I don’t want to sound ungrateful for whatever part the $2 trillion-dollar Stimulus Package will play to help us, but we are basically borrowing from ourselves, and our children. I suggest that we flip the script of this story by lifting Jesus up as the Savior He really is.

Our children will remember the extra attention they got from us

For adults, this awkward asylum is an excellent opportunity to invest in the most important people in our lives—our family. Our children and grandchildren will probably remember this crisis as being the longest and best Spring Break of their lives. They are likely less concerned about the cancelled vacation than we are because they just want our loving attention.

Believer, will you panic during this pandemic or will you seize this opportunity to trust God? Will you look out for only for yourself or also for the interests of others? Will you seize this opportunity to make a lifetime memory with your children, which could benefit their children? Our response to this pandemic not only impacts our children and our legacy, but also God’s glory.

Perspective

Today I stood at my window and cursed the pouring rain,

Today a desperate farmer prayed for his fields of grain.

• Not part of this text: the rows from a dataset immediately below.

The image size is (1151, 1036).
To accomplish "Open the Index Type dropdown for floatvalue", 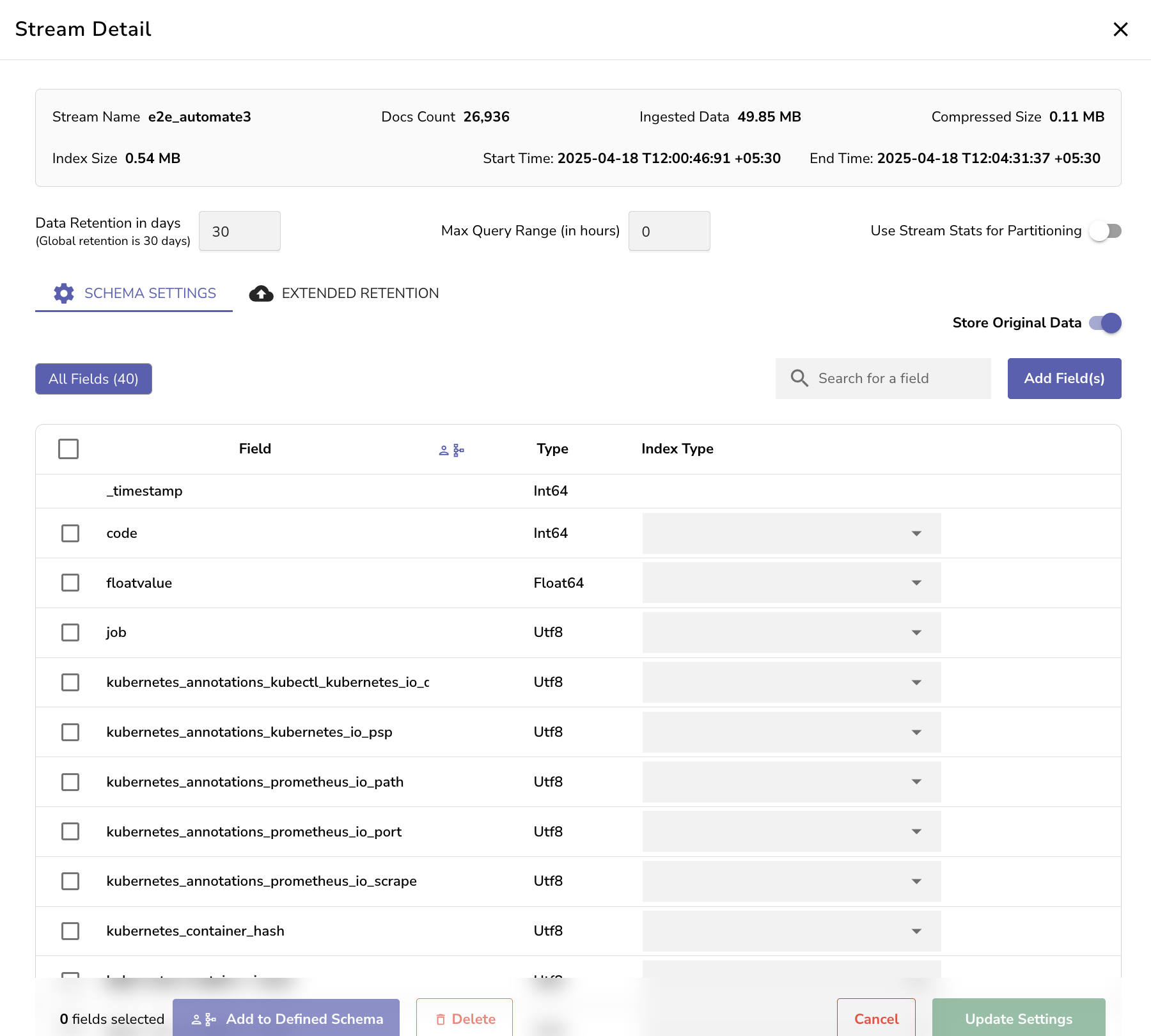I will (917, 583).
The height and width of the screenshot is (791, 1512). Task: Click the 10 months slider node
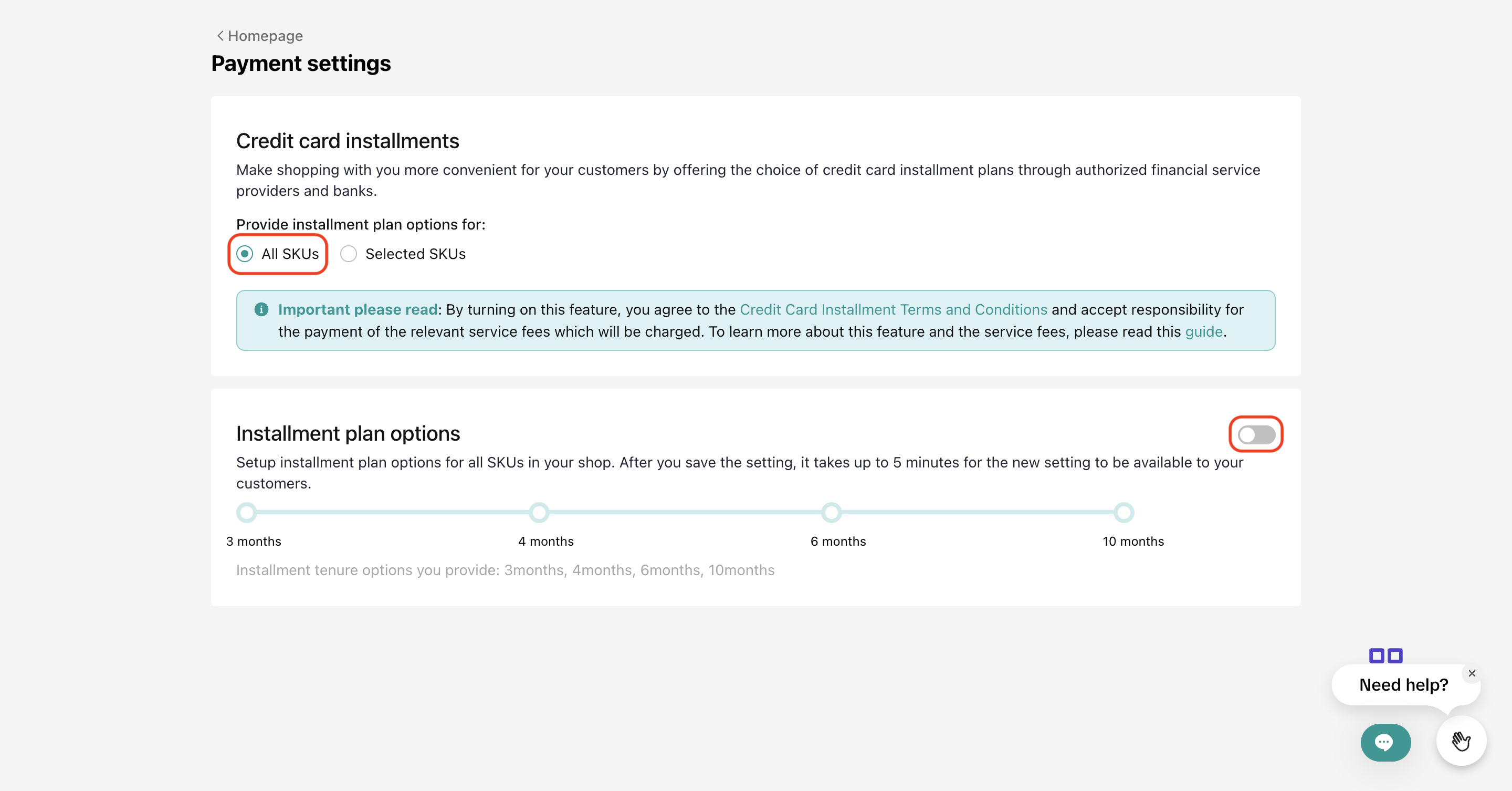tap(1124, 512)
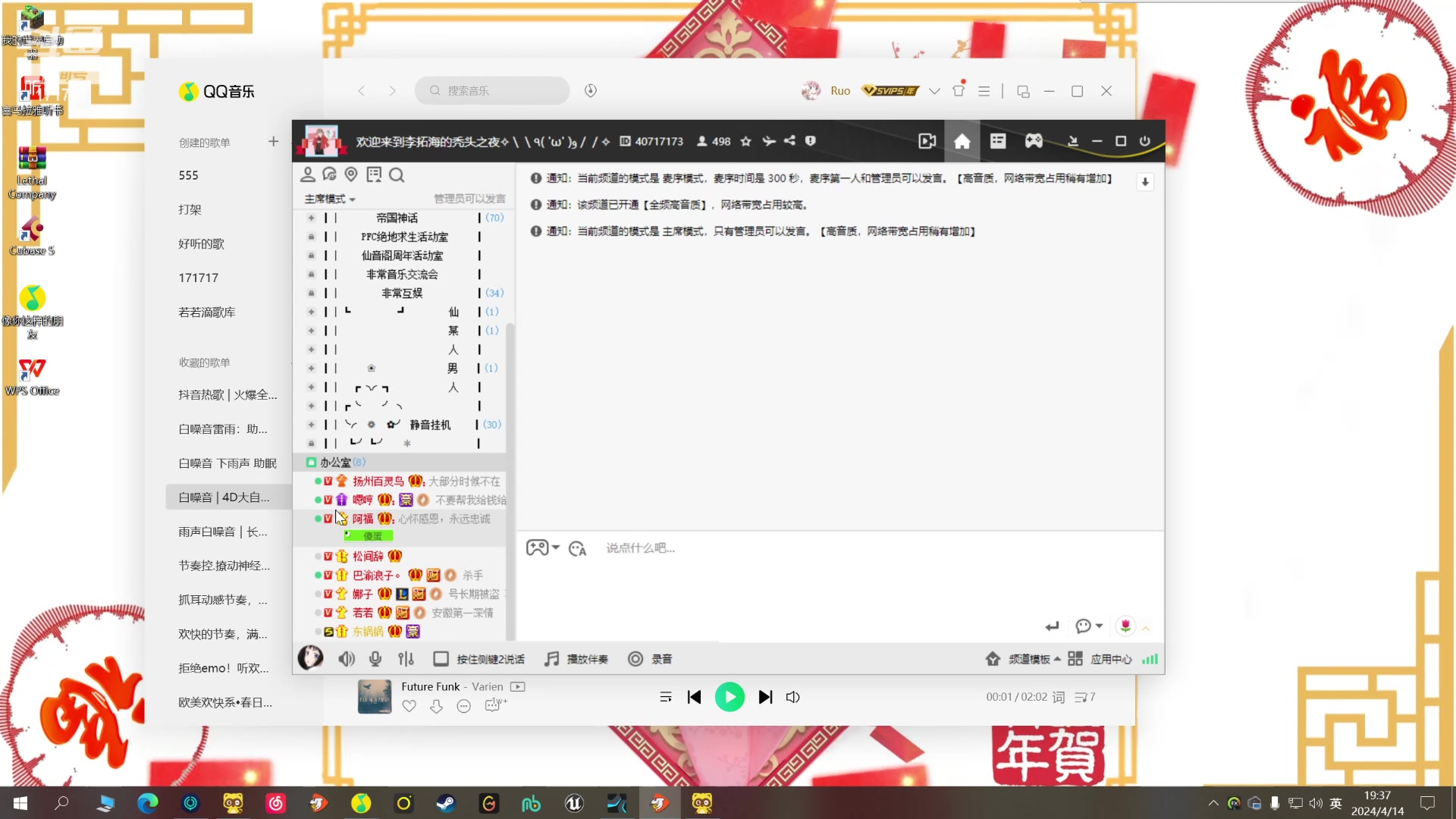Image resolution: width=1456 pixels, height=819 pixels.
Task: Open the SVIP membership dropdown next to Ruo
Action: coord(934,90)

My weekend plans are ruined, it almost makes me cry

While the farmer lifts his arms and blesses the clouded sky.

The alarm went off on Monday and I cursed my work routine,

Next door a laid-off mechanic feels the empty pockets of his jeans.

I can’t wait for my vacation, some time to take for me,

He doesn’t know tonight how he’ll feed his family.

I cursed my leaky roof and the grass I need to mow,

A homeless man downtown checks for change in the telephone.

I need a new car, mine is getting really old,

He huddles in a doorway, seeking shelter from the cold.

With blessings I’m surrounded, the rain, a job, a home,

Though my eyes are often blinded by the things I think I own.